-- Material for this task follows --
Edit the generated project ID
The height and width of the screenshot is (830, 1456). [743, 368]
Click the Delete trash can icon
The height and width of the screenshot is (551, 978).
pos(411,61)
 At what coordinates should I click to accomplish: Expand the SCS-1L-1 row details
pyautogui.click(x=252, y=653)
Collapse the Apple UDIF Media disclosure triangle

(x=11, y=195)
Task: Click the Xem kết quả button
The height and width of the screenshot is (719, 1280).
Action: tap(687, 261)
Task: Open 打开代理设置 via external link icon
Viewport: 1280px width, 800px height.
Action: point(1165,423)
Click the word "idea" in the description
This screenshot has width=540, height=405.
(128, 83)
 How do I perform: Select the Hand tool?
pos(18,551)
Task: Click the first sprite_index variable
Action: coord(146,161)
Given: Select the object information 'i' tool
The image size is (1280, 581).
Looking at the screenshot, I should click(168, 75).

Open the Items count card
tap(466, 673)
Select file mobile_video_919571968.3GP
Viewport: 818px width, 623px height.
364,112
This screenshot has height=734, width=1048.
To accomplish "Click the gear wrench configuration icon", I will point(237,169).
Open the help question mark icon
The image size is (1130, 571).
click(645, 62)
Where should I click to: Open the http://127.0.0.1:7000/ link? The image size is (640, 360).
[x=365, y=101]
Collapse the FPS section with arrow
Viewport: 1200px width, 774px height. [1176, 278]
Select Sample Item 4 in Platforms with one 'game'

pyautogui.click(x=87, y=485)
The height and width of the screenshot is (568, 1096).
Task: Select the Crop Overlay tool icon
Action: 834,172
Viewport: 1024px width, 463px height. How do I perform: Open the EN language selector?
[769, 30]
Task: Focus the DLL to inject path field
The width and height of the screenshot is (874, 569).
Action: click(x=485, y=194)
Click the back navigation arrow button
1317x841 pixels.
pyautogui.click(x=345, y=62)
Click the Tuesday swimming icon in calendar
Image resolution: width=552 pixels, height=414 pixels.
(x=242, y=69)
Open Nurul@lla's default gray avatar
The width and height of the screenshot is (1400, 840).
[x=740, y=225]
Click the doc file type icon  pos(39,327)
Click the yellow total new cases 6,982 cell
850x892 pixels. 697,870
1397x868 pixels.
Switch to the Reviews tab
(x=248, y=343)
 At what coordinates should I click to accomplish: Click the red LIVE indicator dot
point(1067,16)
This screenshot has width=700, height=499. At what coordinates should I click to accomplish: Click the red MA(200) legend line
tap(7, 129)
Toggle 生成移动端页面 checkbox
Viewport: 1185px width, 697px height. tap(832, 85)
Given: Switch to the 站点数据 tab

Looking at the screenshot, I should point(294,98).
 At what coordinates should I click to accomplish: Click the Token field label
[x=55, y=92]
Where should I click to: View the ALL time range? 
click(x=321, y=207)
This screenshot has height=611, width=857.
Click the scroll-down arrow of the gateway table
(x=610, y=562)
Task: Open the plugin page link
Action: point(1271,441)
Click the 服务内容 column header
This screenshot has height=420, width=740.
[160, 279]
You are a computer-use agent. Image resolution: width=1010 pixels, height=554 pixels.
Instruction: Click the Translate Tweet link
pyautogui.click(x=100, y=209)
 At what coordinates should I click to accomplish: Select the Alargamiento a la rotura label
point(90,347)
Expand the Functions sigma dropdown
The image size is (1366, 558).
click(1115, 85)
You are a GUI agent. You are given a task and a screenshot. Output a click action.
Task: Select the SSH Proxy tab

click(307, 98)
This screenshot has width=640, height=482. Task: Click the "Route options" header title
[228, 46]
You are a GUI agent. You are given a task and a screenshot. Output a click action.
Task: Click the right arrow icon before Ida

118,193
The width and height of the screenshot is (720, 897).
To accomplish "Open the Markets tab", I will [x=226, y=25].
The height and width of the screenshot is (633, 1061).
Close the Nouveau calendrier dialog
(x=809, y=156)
-- Material for this task concluded --
● **Work instruction**: Reproduce each entry above. Every word must match.

● **Answer for the task**:
Edit the generated project ID
The height and width of the screenshot is (830, 1456). [743, 368]
Click the Delete trash can icon
The height and width of the screenshot is (551, 978).
pos(411,61)
 At what coordinates should I click to accomplish: Expand the SCS-1L-1 row details
pyautogui.click(x=252, y=653)
Collapse the Apple UDIF Media disclosure triangle

(x=11, y=195)
Task: Click the Xem kết quả button
The height and width of the screenshot is (719, 1280).
Action: tap(687, 261)
Task: Open 打开代理设置 via external link icon
Viewport: 1280px width, 800px height.
Action: point(1165,423)
Click the word "idea" in the description
This screenshot has width=540, height=405.
(128, 83)
 How do I perform: Select the Hand tool?
pos(18,551)
Task: Click the first sprite_index variable
Action: coord(146,161)
Given: Select the object information 'i' tool
The image size is (1280, 581).
Looking at the screenshot, I should click(168, 75).

Open the Items count card
tap(466, 673)
Select file mobile_video_919571968.3GP
Viewport: 818px width, 623px height.
364,112
This screenshot has height=734, width=1048.
To accomplish "Click the gear wrench configuration icon", I will point(237,169).
Open the help question mark icon
The image size is (1130, 571).
click(645, 62)
Where should I click to: Open the http://127.0.0.1:7000/ link? The image size is (640, 360).
[x=365, y=101]
Collapse the FPS section with arrow
Viewport: 1200px width, 774px height. [1176, 278]
Select Sample Item 4 in Platforms with one 'game'

pyautogui.click(x=87, y=485)
The height and width of the screenshot is (568, 1096).
Task: Select the Crop Overlay tool icon
Action: 834,172
Viewport: 1024px width, 463px height. How do I perform: Open the EN language selector?
[769, 30]
Task: Focus the DLL to inject path field
The width and height of the screenshot is (874, 569).
Action: click(x=485, y=194)
Click the back navigation arrow button
1317x841 pixels.
pyautogui.click(x=345, y=62)
Click the Tuesday swimming icon in calendar
Image resolution: width=552 pixels, height=414 pixels.
(x=242, y=69)
Open Nurul@lla's default gray avatar
The width and height of the screenshot is (1400, 840).
[x=740, y=225]
Click the doc file type icon  pos(39,327)
Click the yellow total new cases 6,982 cell
850x892 pixels. 697,870
1397x868 pixels.
Switch to the Reviews tab
(x=248, y=343)
 At what coordinates should I click to accomplish: Click the red LIVE indicator dot
point(1067,16)
This screenshot has width=700, height=499. At what coordinates should I click to accomplish: Click the red MA(200) legend line
tap(7, 129)
Toggle 生成移动端页面 checkbox
Viewport: 1185px width, 697px height. tap(832, 85)
Given: Switch to the 站点数据 tab

Looking at the screenshot, I should point(294,98).
 At what coordinates should I click to accomplish: Click the Token field label
[x=55, y=92]
Where should I click to: View the ALL time range? 
click(x=321, y=207)
This screenshot has height=611, width=857.
Click the scroll-down arrow of the gateway table
(x=610, y=562)
Task: Open the plugin page link
Action: point(1271,441)
Click the 服务内容 column header
This screenshot has height=420, width=740.
[160, 279]
You are a computer-use agent. Image resolution: width=1010 pixels, height=554 pixels.
Instruction: Click the Translate Tweet link
pyautogui.click(x=100, y=209)
 At what coordinates should I click to accomplish: Select the Alargamiento a la rotura label
point(90,347)
Expand the Functions sigma dropdown
The image size is (1366, 558).
click(1115, 85)
You are a GUI agent. You are given a task and a screenshot. Output a click action.
Task: Select the SSH Proxy tab

click(307, 98)
This screenshot has width=640, height=482. Task: Click the "Route options" header title
[228, 46]
You are a GUI agent. You are given a task and a screenshot. Output a click action.
Task: Click the right arrow icon before Ida

118,193
The width and height of the screenshot is (720, 897).
To accomplish "Open the Markets tab", I will [x=226, y=25].
The height and width of the screenshot is (633, 1061).
Close the Nouveau calendrier dialog
(x=809, y=156)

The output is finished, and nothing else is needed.